Papa Gregorio IX rispose alle attese degli abitanti dei contadi amiternino e forconese in termini molto precisi: "Vi lamentate esponendoci le innumerevoli tribolazioni e le infinite amarezze alle quali fino a questo momento vi ha sottoposti l'imperatore Federico, nemico di Dio e della Chiesa, attraverso i suoi ministri, i quali, oltre a rapinare i vostri beni dei quali fanno vergognoso uso, arrivano al punto di lasciarvi appena di che vivere e non hanno remore nel richiedervi prestazioni di angherie e per angherie, come se foste servi e non liberi, e inoltre infieriscono sulle vostre persone, tanto laiche quanto ecclesiastiche, alcune impiccandole, altre accecandole, altre uccidendole, altre mutilandole. Per queste ragioni voi ci chiedete di procurare la vostra liberazione, togliendo voi e le vostre terre dalla soggezione feudale a Federico, per l'indegnità del feudatario e ciò, voi dite, è possibile in quanto è cosa notoria che le vostre terre e voi stessi costituite un feudo di Romana Chiesa".
Non se ne fece nulla. Era nata tuttavia l'idea di fondare L'Aquila.

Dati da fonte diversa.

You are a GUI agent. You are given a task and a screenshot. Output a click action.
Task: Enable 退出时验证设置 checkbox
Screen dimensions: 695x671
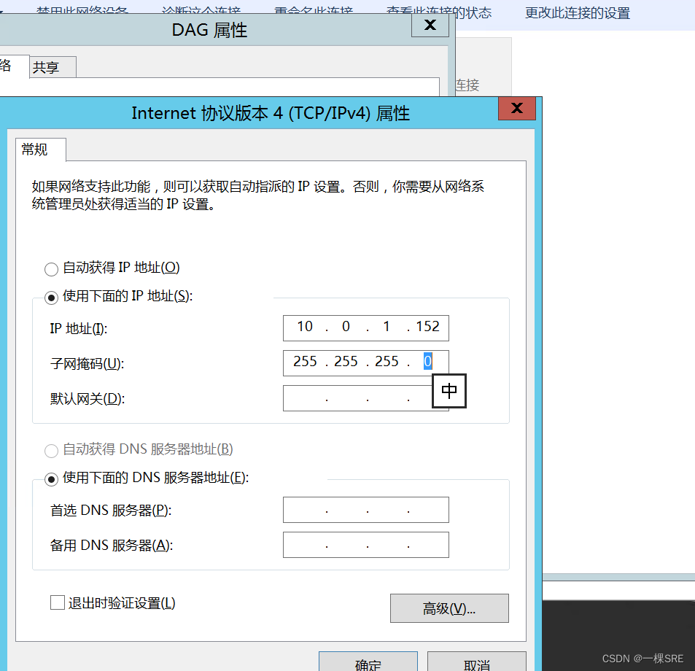tap(56, 602)
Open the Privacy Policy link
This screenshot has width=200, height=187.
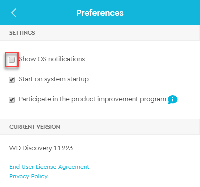point(29,177)

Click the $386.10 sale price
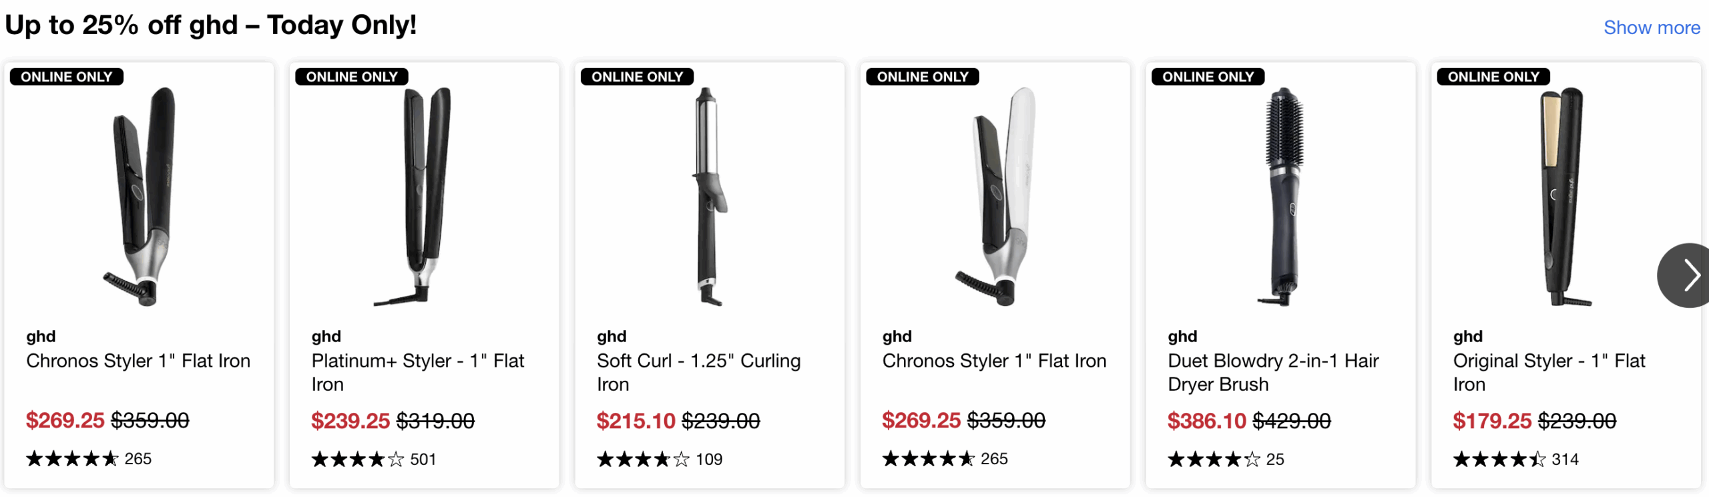pos(1206,421)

Ma la politica di Federico II nei confronti dell'Abruzzo non fu solo repressiva. Egli potenziò la rinata attività della transumanza favorendo i Cistercensi che la praticavano, confermando all'abbazia di S. Maria di Casanova molte grance e tra queste quella di S. Maria del Monte a Campo Imperatore sul Gran Sasso, imponente complesso pastorale che si inserisce in tutto un sistema che, partendo dalle abbazie dei grandi altipiani, giunge sino in Puglia a S. Maria dell'Incoronata, pur essa cistercense. Federico II provvide anche a regimare il lago Fucino che, essendo privo di emissario, rendeva le terre rivierasche soggette a inondazioni disastrose. Tale regimazione era stata operata a suo tempo dall'imperatore Claudio attraverso quella imponente opera che fu lo scavo dell'emissario in galleria. Pertanto Federico inviò nel 1240 un mandato a B. Pissone, giustiziere d'Abruzzo, affinché sorvegliasse i lavori, cui aveva sovrinteso Ettore Montefuscolo, già giustiziere, onde ripulire i canali che, in quanto mal costruiti o vetusti, erano in rovina, cosicché le acque superflue che alzavano il livello delle acque ne rifluissero come già era avvenuto nei tempi antichi.

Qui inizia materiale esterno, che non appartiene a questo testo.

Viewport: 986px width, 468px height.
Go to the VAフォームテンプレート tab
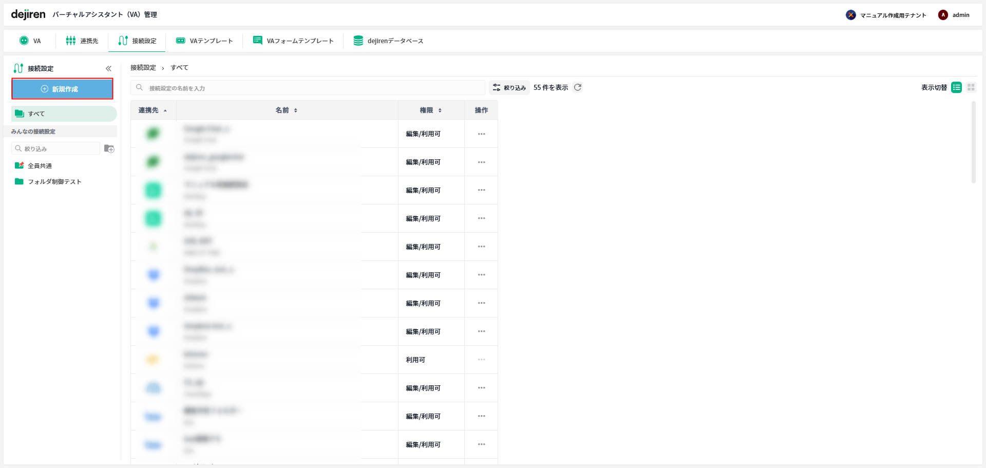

Queste disposizioni si inquadravano in un'ampia prospettiva di aumento della produttività che rispettava la specificità della regione abruzzese. Riprova di questo interesse si ha nel fatto che, nell'anno 1242, Federico, tornando dalla Puglia, dimorò per tutto il mese di giugno in Abruzzo e precisamente in Avezzano, dove peraltro si era manifestata la resistenza del conte di Celano e del Molise, Tommaso.